High end real estate in Manhattan is used to launder money from rich people overseas, so there is a lot of hidden demand.
you cannot apply a single standard to all real estate. there are properties that have value because they are located in high demand areas such as big cities, areas with good rent/price ratios ....and then there is real estate for the average idiot home owner... a house in the suburbs or commuter belt - plot of land is 100k - house costs 400k to build - leveraged to the sky - insane interest and payment terms over 20 years - > after 20 years the plot of land is worth 140K...the house is worn down and worth 300k (because it needs at least 100k for maintenance), you paid probably 400k+ in interest with pre 2008 rates. So you paid close to a million dollars for something that is now worth 440k...and the only way you could get out at even or at a profit is because pre 2008 all you had to find an idiot who believed it's worth 600k after a couple of years and flip it before too much interest accrued. Guess who got burned? Probably not the smart money who invested in high demand property
re: good rent/price ratios With exceptions there is no such animal today in manhattan. Most apartments have negative cash flow. Investors hope to make up the difference through ever increasing prices for for their property.

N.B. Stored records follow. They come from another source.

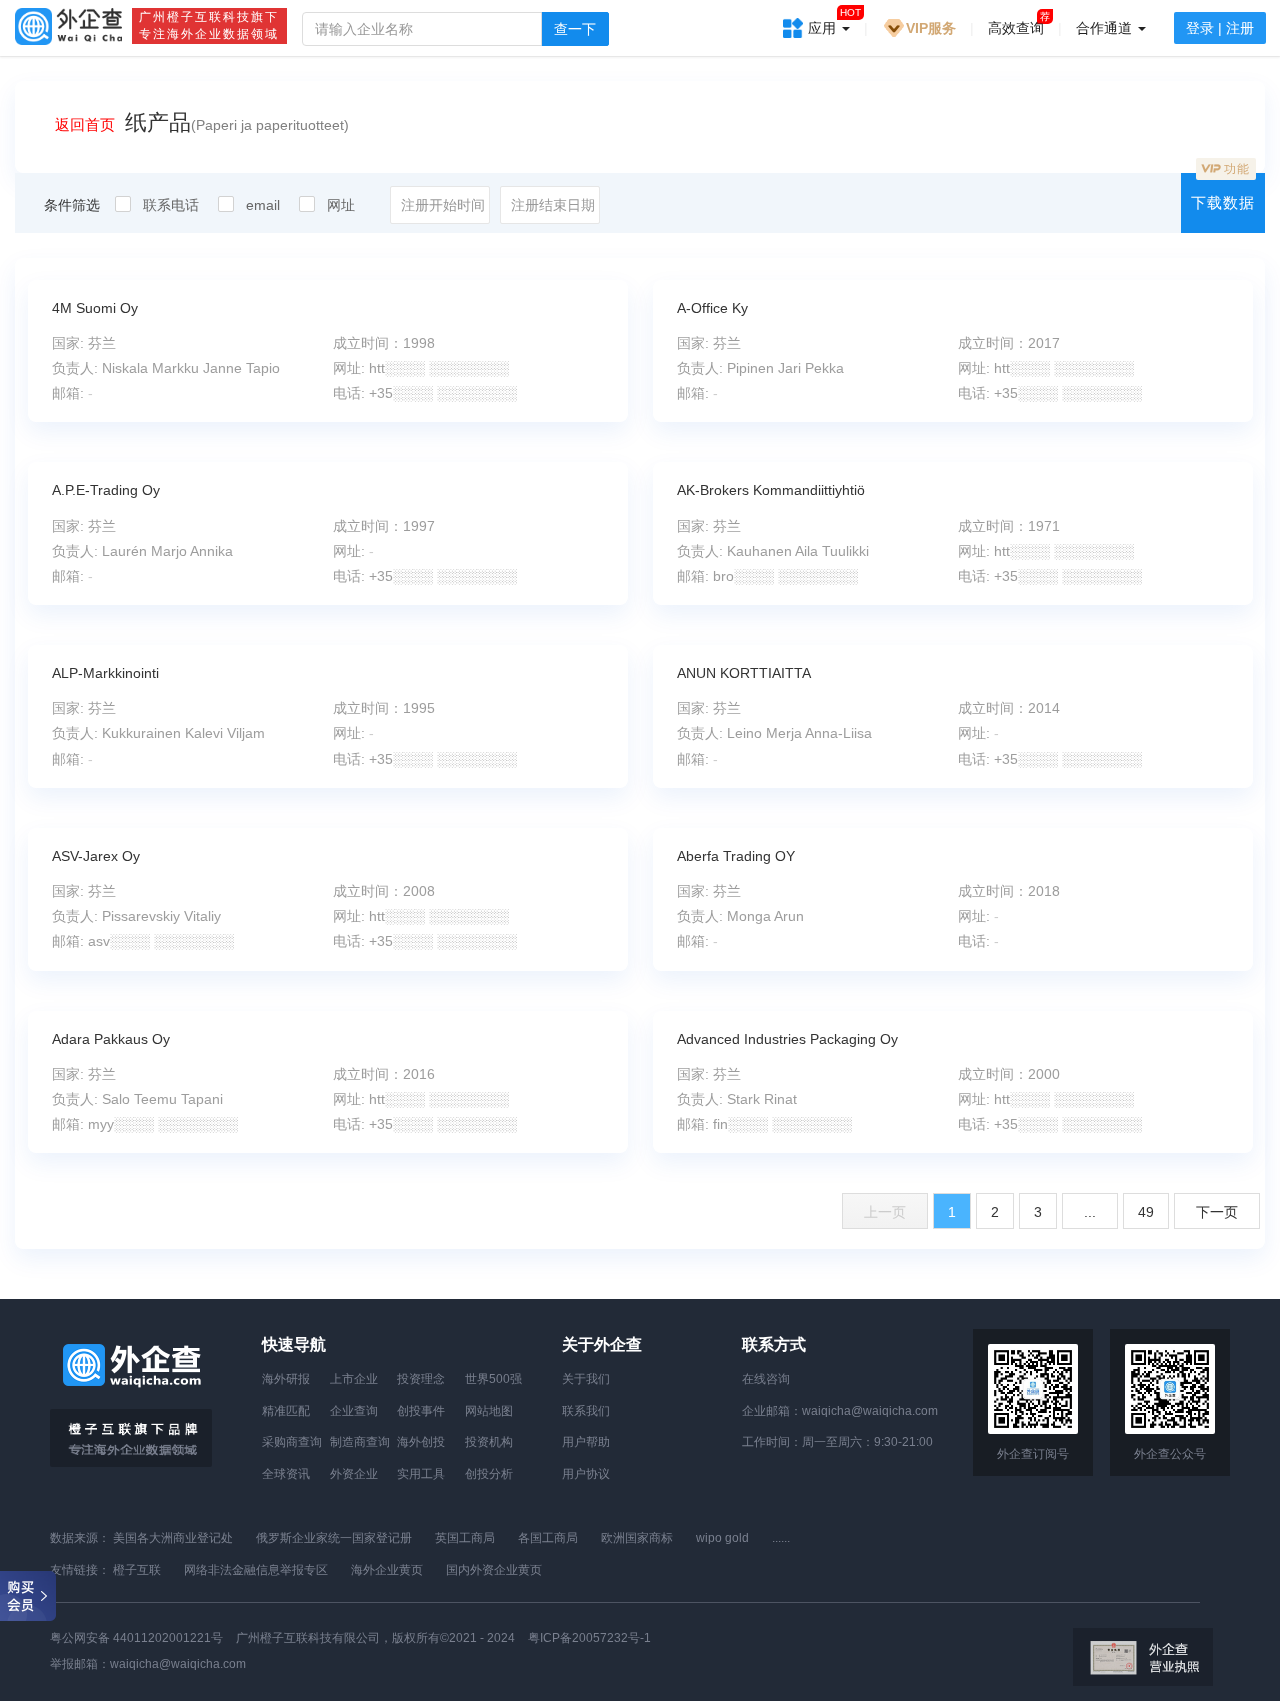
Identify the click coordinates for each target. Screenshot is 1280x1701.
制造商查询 (360, 1442)
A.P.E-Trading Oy (106, 490)
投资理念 (421, 1379)
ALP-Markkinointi (105, 673)
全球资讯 (286, 1474)
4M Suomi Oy (95, 308)
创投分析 (489, 1474)
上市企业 (354, 1379)
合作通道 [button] (1106, 28)
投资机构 (489, 1442)
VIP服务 (931, 28)
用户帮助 (586, 1442)
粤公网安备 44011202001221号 (136, 1638)
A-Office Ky (712, 308)
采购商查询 (292, 1442)
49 (1146, 1212)
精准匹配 (286, 1411)
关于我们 (586, 1379)
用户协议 (586, 1474)
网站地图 (489, 1411)
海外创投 (421, 1442)
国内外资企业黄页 (494, 1570)
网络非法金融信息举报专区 (256, 1570)
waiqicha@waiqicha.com (870, 1411)
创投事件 (421, 1411)
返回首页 (85, 124)
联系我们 (586, 1411)
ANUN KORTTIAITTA (744, 673)
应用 (834, 21)
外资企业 (354, 1474)
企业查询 (354, 1411)
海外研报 (286, 1379)
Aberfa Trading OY (736, 856)
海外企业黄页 (387, 1570)
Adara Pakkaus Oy (111, 1039)
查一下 (575, 29)
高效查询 (1016, 28)
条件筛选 (72, 205)
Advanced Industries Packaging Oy (787, 1039)
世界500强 (493, 1379)
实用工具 (421, 1474)
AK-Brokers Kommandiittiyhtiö (771, 490)
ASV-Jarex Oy (96, 856)
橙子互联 (137, 1570)
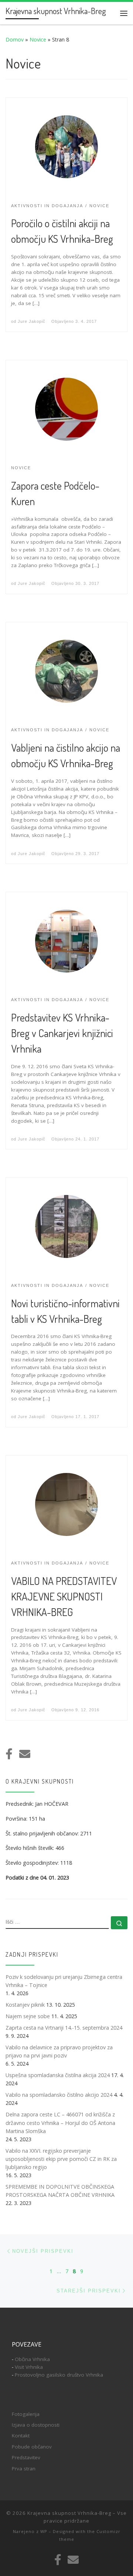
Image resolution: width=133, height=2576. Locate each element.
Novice (38, 39)
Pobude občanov (32, 2446)
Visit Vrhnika (29, 2367)
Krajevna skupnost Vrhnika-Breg (69, 2513)
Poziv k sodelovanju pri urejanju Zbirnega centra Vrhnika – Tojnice (64, 1981)
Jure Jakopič (31, 321)
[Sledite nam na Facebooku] (9, 1753)
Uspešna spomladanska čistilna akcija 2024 (58, 2075)
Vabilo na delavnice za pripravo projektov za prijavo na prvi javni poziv (59, 2051)
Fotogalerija (26, 2414)
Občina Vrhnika (32, 2359)
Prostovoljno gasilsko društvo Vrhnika (59, 2374)
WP (43, 2531)
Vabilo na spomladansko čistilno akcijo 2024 (59, 2094)
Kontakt (21, 2435)
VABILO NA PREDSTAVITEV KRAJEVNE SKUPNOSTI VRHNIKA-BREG (64, 1596)
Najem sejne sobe (28, 2016)
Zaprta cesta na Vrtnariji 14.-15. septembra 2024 (64, 2027)
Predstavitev (26, 2457)
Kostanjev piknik (25, 2004)
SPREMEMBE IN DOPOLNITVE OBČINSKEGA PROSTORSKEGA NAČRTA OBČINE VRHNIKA (60, 2190)
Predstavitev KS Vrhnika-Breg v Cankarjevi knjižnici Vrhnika (62, 1033)
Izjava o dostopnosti (35, 2424)
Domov (15, 39)
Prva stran (23, 2468)
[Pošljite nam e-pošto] (24, 1753)
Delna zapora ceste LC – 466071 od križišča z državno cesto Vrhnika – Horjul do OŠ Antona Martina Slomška (60, 2122)
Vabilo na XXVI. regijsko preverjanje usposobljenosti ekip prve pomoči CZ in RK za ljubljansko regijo (61, 2159)
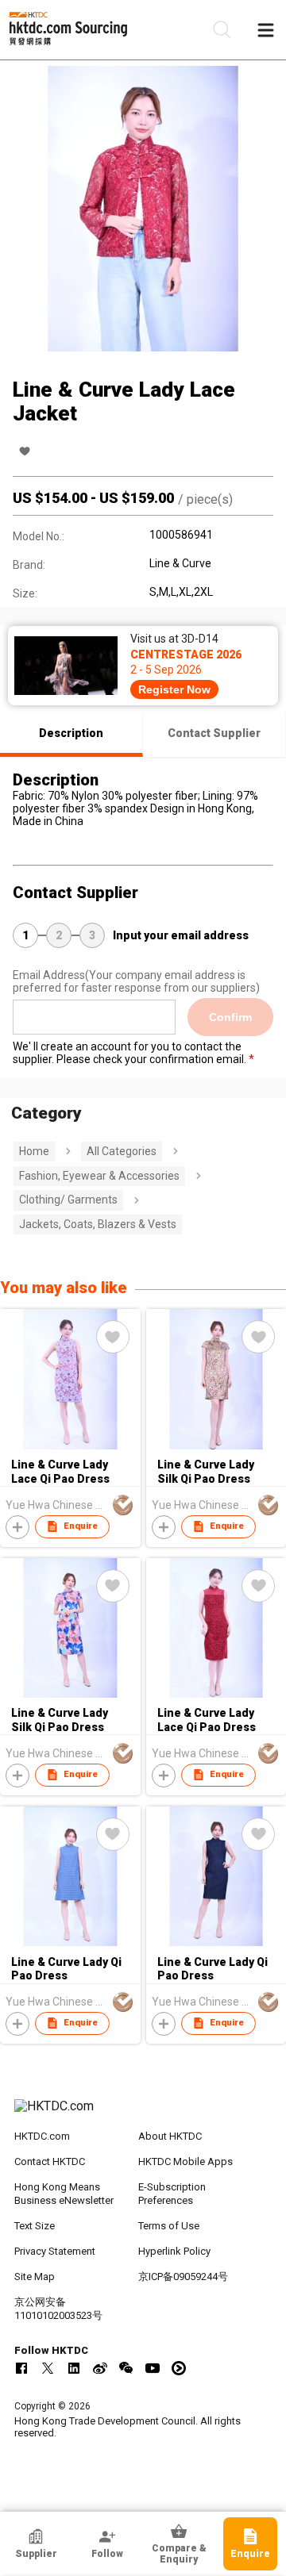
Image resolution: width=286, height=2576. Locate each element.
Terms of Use (168, 2226)
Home (34, 1151)
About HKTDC (170, 2136)
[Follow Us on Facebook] (21, 2368)
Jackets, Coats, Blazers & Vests (97, 1224)
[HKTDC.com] (143, 2114)
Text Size (34, 2226)
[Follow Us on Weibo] (100, 2368)
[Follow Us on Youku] (179, 2368)
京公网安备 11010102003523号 (58, 2308)
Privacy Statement (54, 2251)
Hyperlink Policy (174, 2251)
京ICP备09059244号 (183, 2276)
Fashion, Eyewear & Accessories (99, 1175)
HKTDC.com (42, 2136)
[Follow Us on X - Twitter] (48, 2368)
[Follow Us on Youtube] (152, 2368)
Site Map (34, 2276)
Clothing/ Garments (68, 1199)
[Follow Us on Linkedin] (74, 2368)
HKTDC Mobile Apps (185, 2161)
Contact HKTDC (49, 2161)
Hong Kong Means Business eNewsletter (64, 2193)
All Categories (122, 1151)
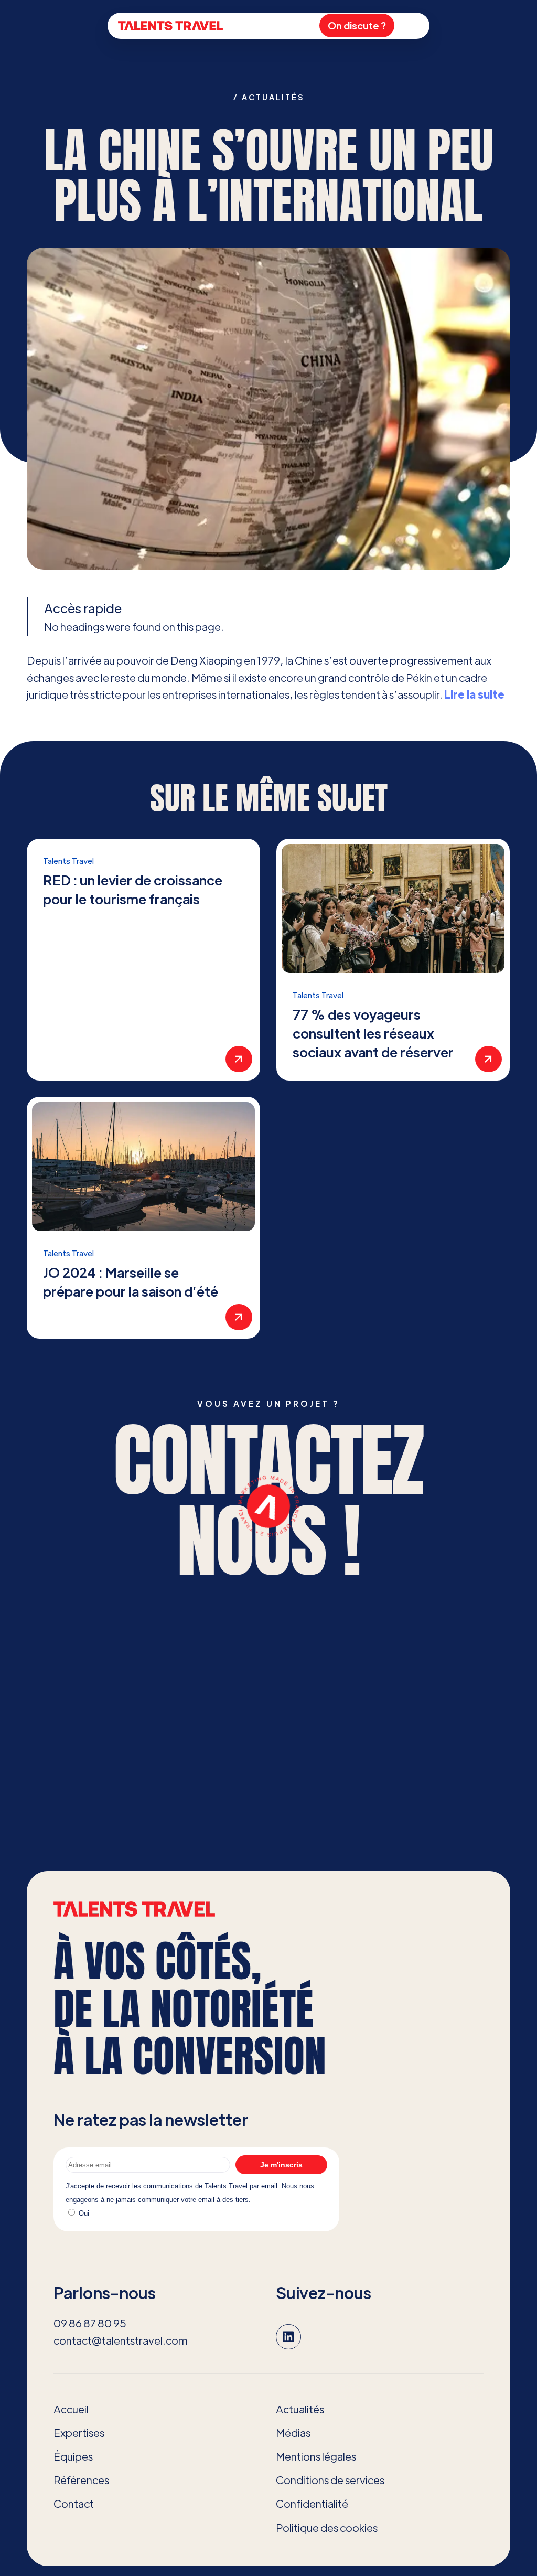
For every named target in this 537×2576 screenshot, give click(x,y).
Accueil (71, 2409)
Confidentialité (312, 2503)
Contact (73, 2503)
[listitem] (143, 960)
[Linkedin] (288, 2336)
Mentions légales (316, 2456)
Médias (293, 2432)
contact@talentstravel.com (120, 2340)
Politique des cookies (327, 2527)
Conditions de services (330, 2480)
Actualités (300, 2409)
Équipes (73, 2456)
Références (81, 2480)
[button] (411, 26)
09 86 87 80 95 (89, 2323)
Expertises (78, 2432)
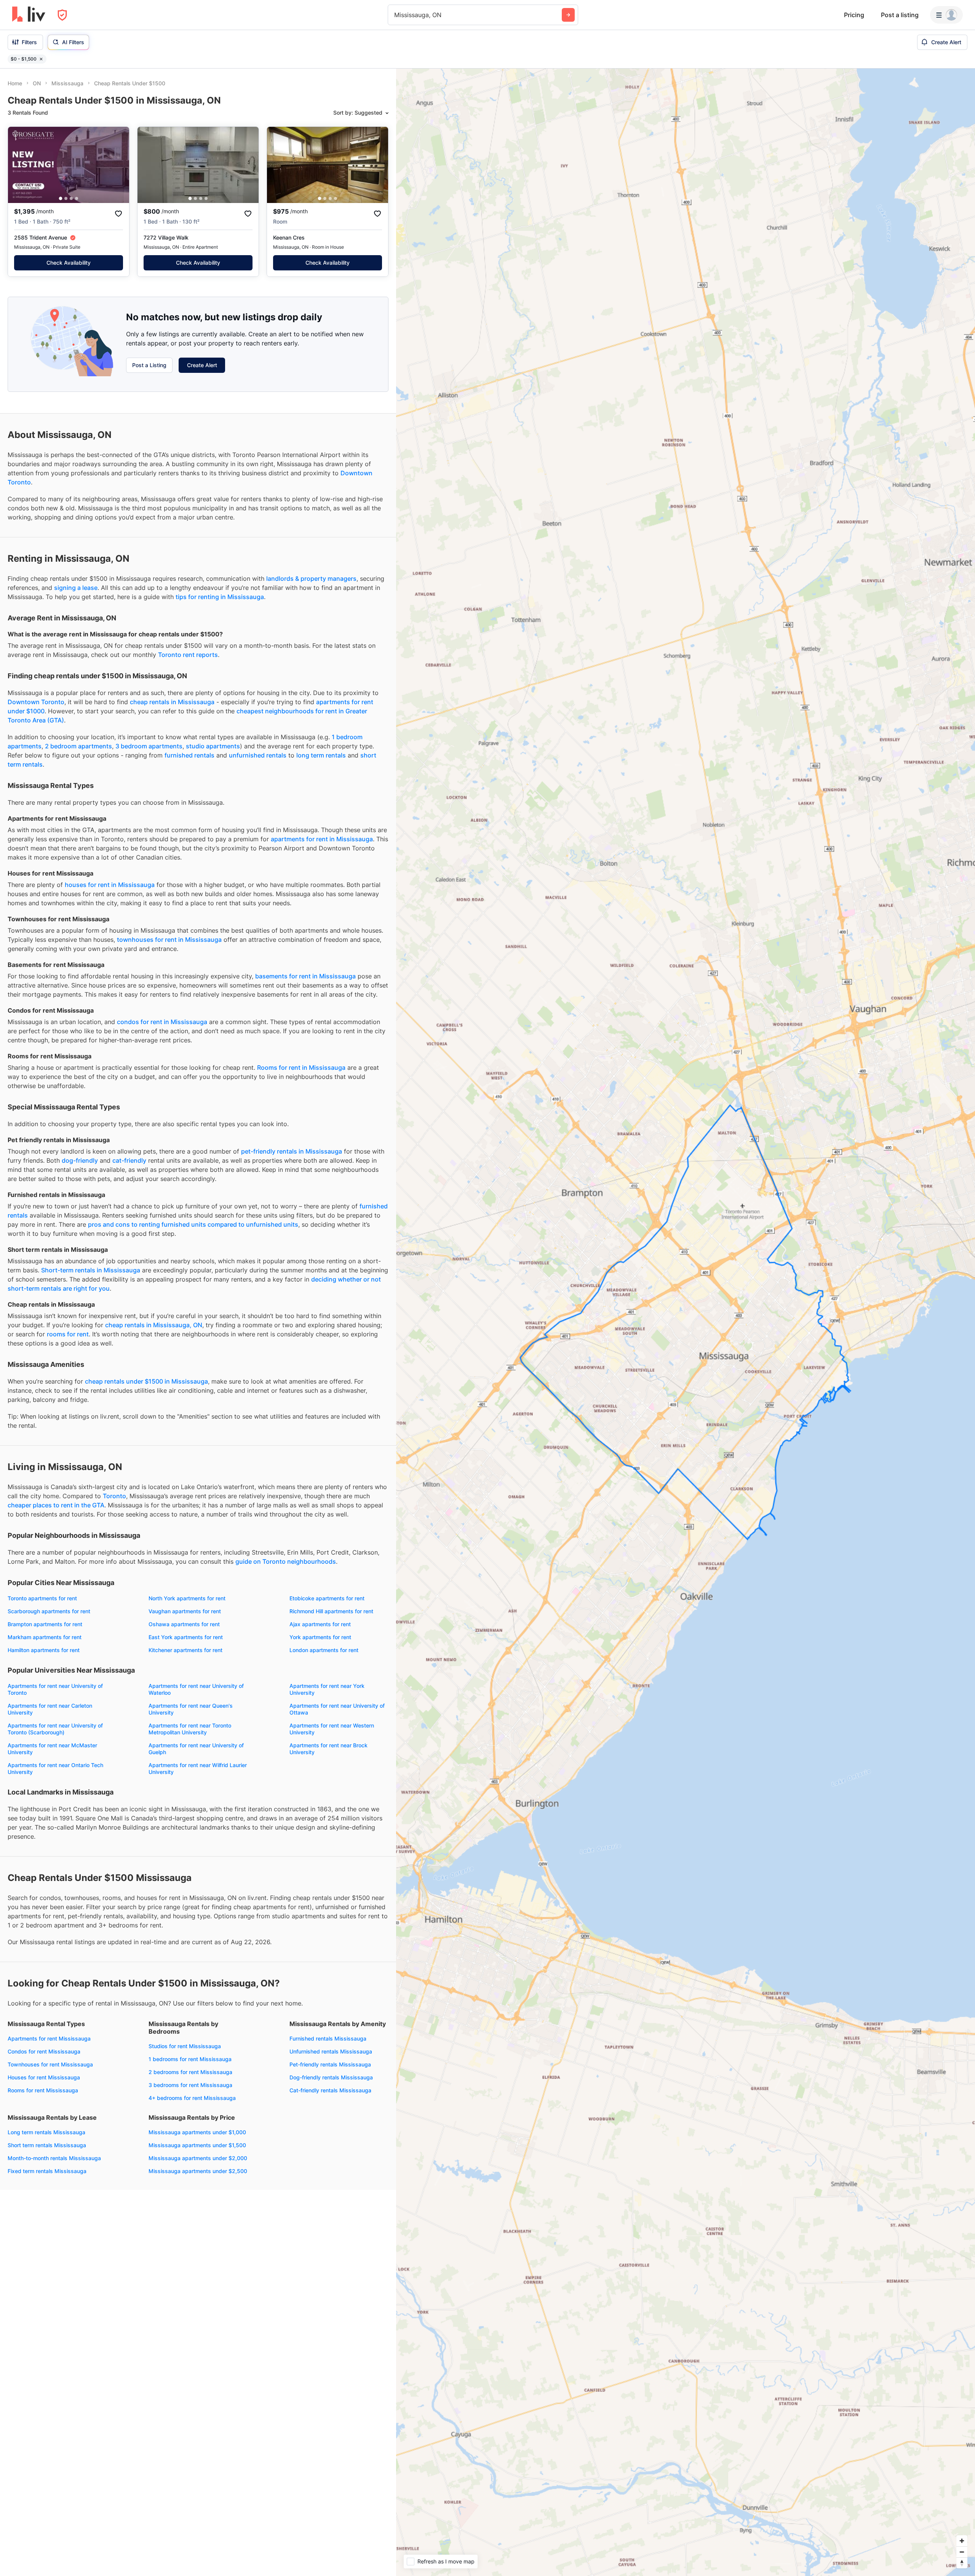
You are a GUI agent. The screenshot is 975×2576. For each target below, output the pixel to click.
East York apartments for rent (186, 1637)
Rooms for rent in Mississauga (301, 1067)
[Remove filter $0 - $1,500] (41, 59)
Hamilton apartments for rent (44, 1650)
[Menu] (946, 15)
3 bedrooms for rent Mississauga (190, 2085)
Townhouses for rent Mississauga (50, 2064)
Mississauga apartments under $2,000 (198, 2158)
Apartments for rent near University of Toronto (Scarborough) (55, 1728)
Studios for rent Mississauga (185, 2046)
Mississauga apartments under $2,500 (198, 2171)
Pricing (854, 15)
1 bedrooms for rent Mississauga (190, 2059)
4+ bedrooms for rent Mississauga (192, 2098)
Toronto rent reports (188, 654)
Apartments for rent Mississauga (49, 2038)
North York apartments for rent (187, 1598)
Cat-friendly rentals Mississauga (330, 2090)
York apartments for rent (320, 1637)
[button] (60, 198)
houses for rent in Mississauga (110, 884)
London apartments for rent (323, 1650)
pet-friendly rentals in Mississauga (291, 1151)
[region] (685, 1322)
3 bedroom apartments (148, 746)
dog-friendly (80, 1160)
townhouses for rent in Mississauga (169, 939)
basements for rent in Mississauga (305, 976)
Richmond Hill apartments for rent (331, 1611)
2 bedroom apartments (78, 746)
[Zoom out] (961, 2551)
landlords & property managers (311, 578)
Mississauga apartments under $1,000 (197, 2132)
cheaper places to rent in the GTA (56, 1505)
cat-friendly (129, 1160)
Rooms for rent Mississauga (43, 2090)
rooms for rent (68, 1334)
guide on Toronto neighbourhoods (285, 1561)
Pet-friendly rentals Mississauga (330, 2064)
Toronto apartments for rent (42, 1598)
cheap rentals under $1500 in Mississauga (146, 1381)
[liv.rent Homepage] (28, 14)
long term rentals (321, 755)
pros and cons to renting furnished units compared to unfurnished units (193, 1224)
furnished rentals (189, 755)
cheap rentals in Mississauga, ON (153, 1325)
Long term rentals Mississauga (46, 2132)
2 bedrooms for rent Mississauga (190, 2072)
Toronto (114, 1496)
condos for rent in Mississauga (162, 1022)
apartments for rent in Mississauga (322, 839)
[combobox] (395, 15)
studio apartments (213, 746)
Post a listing (900, 15)
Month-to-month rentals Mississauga (54, 2158)
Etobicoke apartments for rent (326, 1598)
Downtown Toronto (36, 702)
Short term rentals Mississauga (47, 2145)
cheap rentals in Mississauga (172, 702)
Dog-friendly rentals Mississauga (331, 2077)
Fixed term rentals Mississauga (47, 2171)
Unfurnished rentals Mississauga (330, 2051)
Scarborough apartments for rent (49, 1611)
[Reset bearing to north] (961, 2562)
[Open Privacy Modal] (62, 15)
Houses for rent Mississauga (44, 2077)
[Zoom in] (961, 2540)
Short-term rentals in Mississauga (90, 1270)
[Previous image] (19, 165)
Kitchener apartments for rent (185, 1650)
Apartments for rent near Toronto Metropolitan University (190, 1728)
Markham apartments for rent (45, 1637)
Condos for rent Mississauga (44, 2051)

history repeats itself but honestly manhattan is also really an extreme example....it's basically the mother of high demand real estate but not necessarily it's poster child
Areas where there was shortages of viable housing prices stay relatively even. El Paso where government was shifting more Army troops into Ft. Bliss to 35,000, house prices maybe went down 2% and some areas no change. But areas where there was loss of jobs like Las Vegas and over supply plunged. I would think NYC has limited space to build would not have any changes.